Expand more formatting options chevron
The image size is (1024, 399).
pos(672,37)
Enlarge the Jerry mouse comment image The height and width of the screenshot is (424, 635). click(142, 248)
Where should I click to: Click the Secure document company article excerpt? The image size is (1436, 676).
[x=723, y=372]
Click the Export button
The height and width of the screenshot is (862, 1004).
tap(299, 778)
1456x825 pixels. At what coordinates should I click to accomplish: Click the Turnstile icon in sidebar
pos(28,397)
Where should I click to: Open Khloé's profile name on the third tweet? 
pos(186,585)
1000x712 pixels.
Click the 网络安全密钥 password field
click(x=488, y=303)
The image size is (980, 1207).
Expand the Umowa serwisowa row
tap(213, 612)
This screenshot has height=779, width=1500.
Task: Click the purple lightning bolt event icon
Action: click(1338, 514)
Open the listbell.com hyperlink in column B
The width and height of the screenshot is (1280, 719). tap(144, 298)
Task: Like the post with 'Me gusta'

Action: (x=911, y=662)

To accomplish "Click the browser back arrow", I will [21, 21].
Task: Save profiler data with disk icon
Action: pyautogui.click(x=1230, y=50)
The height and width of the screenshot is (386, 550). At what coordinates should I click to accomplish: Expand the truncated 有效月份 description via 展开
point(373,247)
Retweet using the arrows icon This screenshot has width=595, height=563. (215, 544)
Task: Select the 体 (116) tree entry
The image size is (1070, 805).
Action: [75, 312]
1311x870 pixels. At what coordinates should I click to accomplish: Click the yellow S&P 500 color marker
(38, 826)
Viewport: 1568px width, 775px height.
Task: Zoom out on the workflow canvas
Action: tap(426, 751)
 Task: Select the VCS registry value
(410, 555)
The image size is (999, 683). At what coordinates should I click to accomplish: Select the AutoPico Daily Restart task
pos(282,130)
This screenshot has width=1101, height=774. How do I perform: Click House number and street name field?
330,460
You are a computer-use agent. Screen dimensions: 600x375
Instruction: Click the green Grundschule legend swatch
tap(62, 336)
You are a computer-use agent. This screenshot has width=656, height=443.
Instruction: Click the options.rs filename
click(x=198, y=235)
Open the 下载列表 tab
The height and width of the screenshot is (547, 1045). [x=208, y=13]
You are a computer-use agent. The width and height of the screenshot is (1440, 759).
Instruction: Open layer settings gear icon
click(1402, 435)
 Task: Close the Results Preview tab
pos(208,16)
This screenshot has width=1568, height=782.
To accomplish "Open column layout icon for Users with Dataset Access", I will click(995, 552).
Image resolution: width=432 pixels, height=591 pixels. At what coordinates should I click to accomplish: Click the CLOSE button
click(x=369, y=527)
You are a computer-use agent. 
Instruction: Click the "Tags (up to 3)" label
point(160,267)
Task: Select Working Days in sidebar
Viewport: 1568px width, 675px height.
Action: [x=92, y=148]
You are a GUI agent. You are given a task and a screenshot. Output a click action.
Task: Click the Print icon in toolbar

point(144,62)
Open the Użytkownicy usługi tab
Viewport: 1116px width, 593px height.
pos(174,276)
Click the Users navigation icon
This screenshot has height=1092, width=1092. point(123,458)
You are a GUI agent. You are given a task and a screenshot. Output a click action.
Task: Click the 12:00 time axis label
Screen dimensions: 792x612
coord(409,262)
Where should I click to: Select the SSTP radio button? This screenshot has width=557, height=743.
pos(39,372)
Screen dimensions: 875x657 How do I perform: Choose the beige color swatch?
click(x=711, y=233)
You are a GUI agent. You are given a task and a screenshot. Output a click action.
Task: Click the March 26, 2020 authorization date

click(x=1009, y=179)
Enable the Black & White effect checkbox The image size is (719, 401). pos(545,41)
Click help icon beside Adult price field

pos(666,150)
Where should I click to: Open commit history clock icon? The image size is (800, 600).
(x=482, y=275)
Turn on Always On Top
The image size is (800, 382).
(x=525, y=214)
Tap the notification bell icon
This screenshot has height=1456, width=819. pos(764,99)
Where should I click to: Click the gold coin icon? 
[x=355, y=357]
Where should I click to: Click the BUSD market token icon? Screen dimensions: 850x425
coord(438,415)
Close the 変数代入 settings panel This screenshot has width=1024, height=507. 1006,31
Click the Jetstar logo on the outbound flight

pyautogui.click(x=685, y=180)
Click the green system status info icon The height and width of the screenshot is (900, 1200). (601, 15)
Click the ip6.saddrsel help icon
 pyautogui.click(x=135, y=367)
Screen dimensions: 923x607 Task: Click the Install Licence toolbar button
____________
ASSIGNED TASK — Reproduce, word for word, the lines of the data from the one that contains "Where should I click to: Select" to the end, both ends included.

OUTPUT FOR THIS EXERCISE —
Where should I click to: Select the SSTP radio button? This screenshot has width=557, height=743.
pos(39,372)
Screen dimensions: 875x657 How do I perform: Choose the beige color swatch?
click(x=711, y=233)
You are a GUI agent. You are given a task and a screenshot. Output a click action.
Task: Click the March 26, 2020 authorization date

click(x=1009, y=179)
Enable the Black & White effect checkbox The image size is (719, 401). pos(545,41)
Click help icon beside Adult price field

pos(666,150)
Where should I click to: Open commit history clock icon? The image size is (800, 600).
(x=482, y=275)
Turn on Always On Top
The image size is (800, 382).
(x=525, y=214)
Tap the notification bell icon
This screenshot has height=1456, width=819. pos(764,99)
Where should I click to: Click the gold coin icon? 
[x=355, y=357]
Where should I click to: Click the BUSD market token icon? Screen dimensions: 850x425
coord(438,415)
Close the 変数代入 settings panel This screenshot has width=1024, height=507. 1006,31
Click the Jetstar logo on the outbound flight

pyautogui.click(x=685, y=180)
Click the green system status info icon The height and width of the screenshot is (900, 1200). (601, 15)
Click the ip6.saddrsel help icon
 pyautogui.click(x=135, y=367)
Screen dimensions: 923x607 Task: Click the Install Licence toolbar button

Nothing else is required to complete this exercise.